The Hill’s Campaign Report: Trump, Biden barnstorm the Midwest | Texas sets statewide turnout record | Trump, Tillis trail in NC

Welcome to The Hill’s Campaign Report, your daily rundown on all the latest news in the 2020 presidential, Senate and House races. Did someone forward this to you? Click here to subscribe.

We’re Julia Manchester, Max Greenwood and Jonathan Easley. Here’s what we’re watching today on the campaign trail:

LEADING THE DAY:

Happy Friday — we’re four days away from Election Day. 

Today the candidates are barnstorming the Midwest. Democratic nominee Joe Biden is hitting Iowa, Minnesota and Wisconsin. President Trump is visiting Michigan, Wisconsin and Minnesota. 

The visits once again highlight the important role the Midwest will play in deciding the election. Four years ago, Trump flipped Michigan and Wisconsin, contributing to his surprise victory over Hillary Clinton. 

But four years later, the polls are telling a very different story. A New York Times-Siena College poll released earlier this week showed Biden leading Trump in Michigan by eight points, 49 percent to 41 percent. In Wisconsin, an ABC News-Washington Post survey released this week showed Biden up 17 points over Trump, 57 percent to 40 percent. 

Meanwhile, Minnesota is emerging as a late battleground state despite being reliably Democratic in the past. A Survey USA poll released earlier this week shows Biden up by five points in the state, while a Trafalgar Group poll shows him up less than three points over Trump. The president’s visit to Minnesota suggests he is working to to flip blue states like he did in 2016. 

Iowa is turning out to be a nail-biter at the presidential and Senate level. The Real Clear Politics polling average shows Biden leading Trump by just 1.2 percentage points in the Hawkeye State. Trump won the state by 10 points in 2016. 

At the Senate level, a Quinnipiac University poll released on Thursday shows incumbent Republican Joni Ernst leading her Democratic challenger Theresa Greenfield by just one point. Other recent polls have shown Greenfield narrowly leading Ernst. 

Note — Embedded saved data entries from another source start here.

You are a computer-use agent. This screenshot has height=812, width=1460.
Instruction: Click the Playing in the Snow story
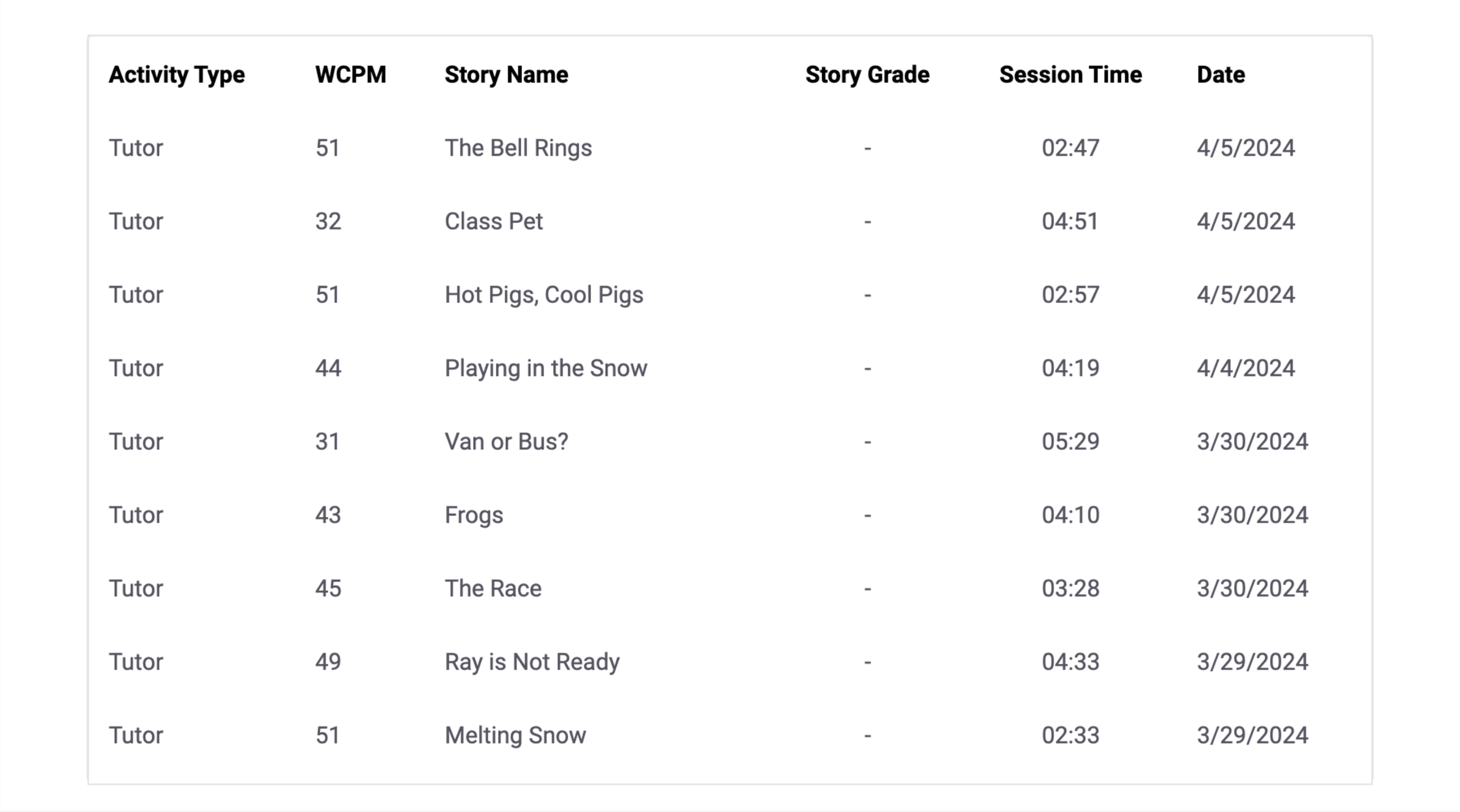click(546, 368)
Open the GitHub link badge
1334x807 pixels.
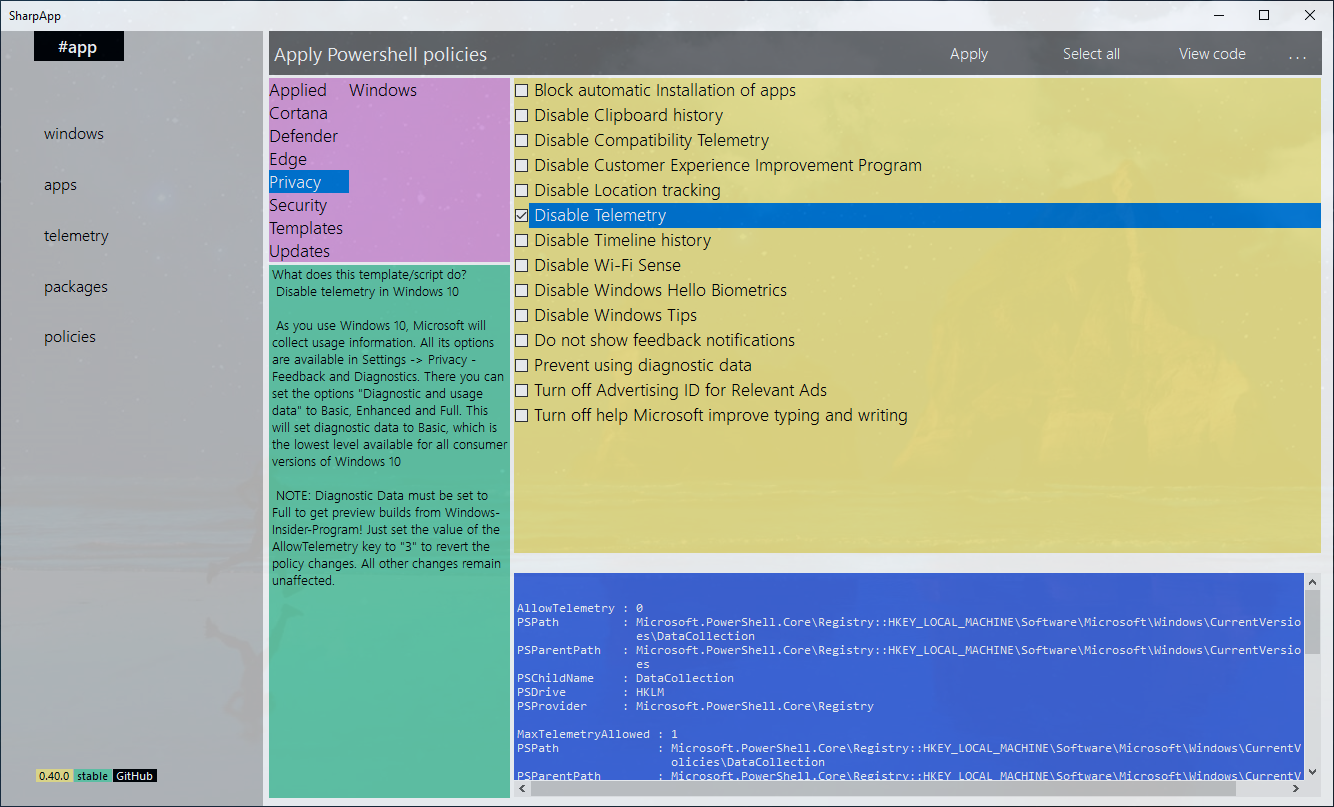135,776
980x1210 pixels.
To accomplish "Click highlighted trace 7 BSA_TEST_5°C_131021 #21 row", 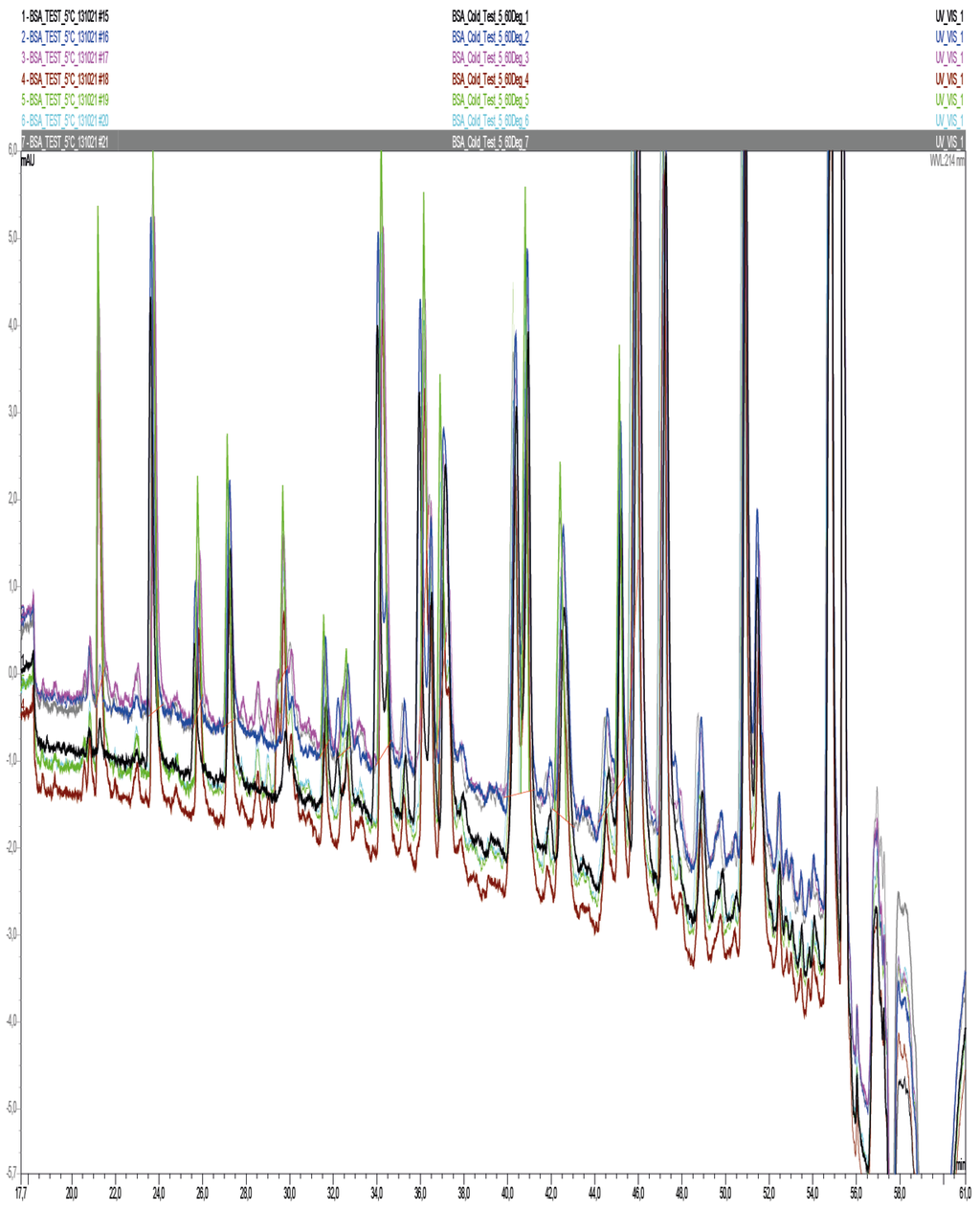I will point(65,142).
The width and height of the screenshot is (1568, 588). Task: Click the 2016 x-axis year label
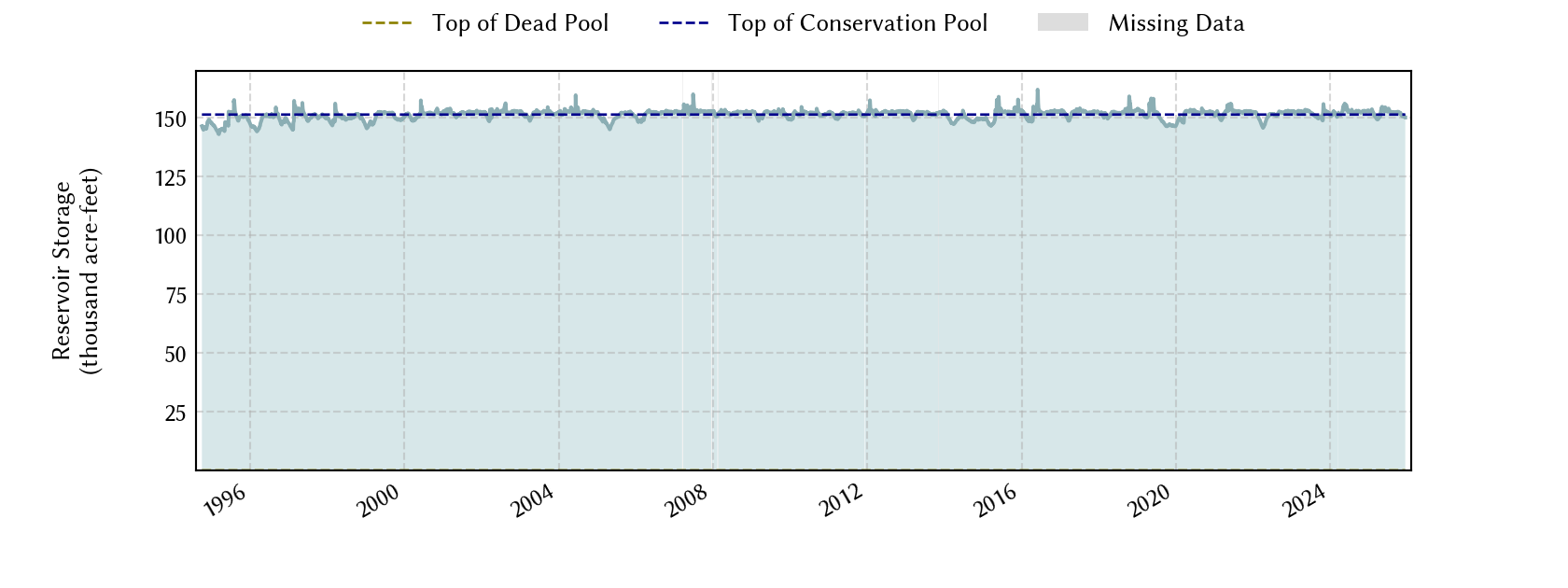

Biden and Greenfield campaigned together in Des Moines on Thursday. 

The weekend ahead will also be jam packed for both candidates — Biden and former President Obama will head to Michigan on Sunday, while Trump visits Pennsylvania. 

READ MORE:

Trump to hold 14 rallies in final three days, by Brett Samuels.

Trump, Biden to barnstorm Pennsylvania ahead of Election Day, by Jonathan Easley.

Positive Trump polls spark debate in polling circles, by Jonathan Easley.

Confident Democrats can’t help second guessing Biden, by Amie Parnes.

RECORD-BREAKING TURNOUT:

Texas voters set an all-time record for turnout in the state — and Election Day is still four days away.

Early vote tallies out of the state on Friday show more than 9 million ballots cast so far in the 2020 general election. That beats the previous turnout record of 8,969,226 set in 2016. Remember: We’re not just talking about the early votes cast in 2016, but the total number of votes. There’s also still a day of early voting left in Texas, so the number of votes cast will only increase. And millions more people could vote on Election Day itself, putting the state on track for a serious increase in voter turnout.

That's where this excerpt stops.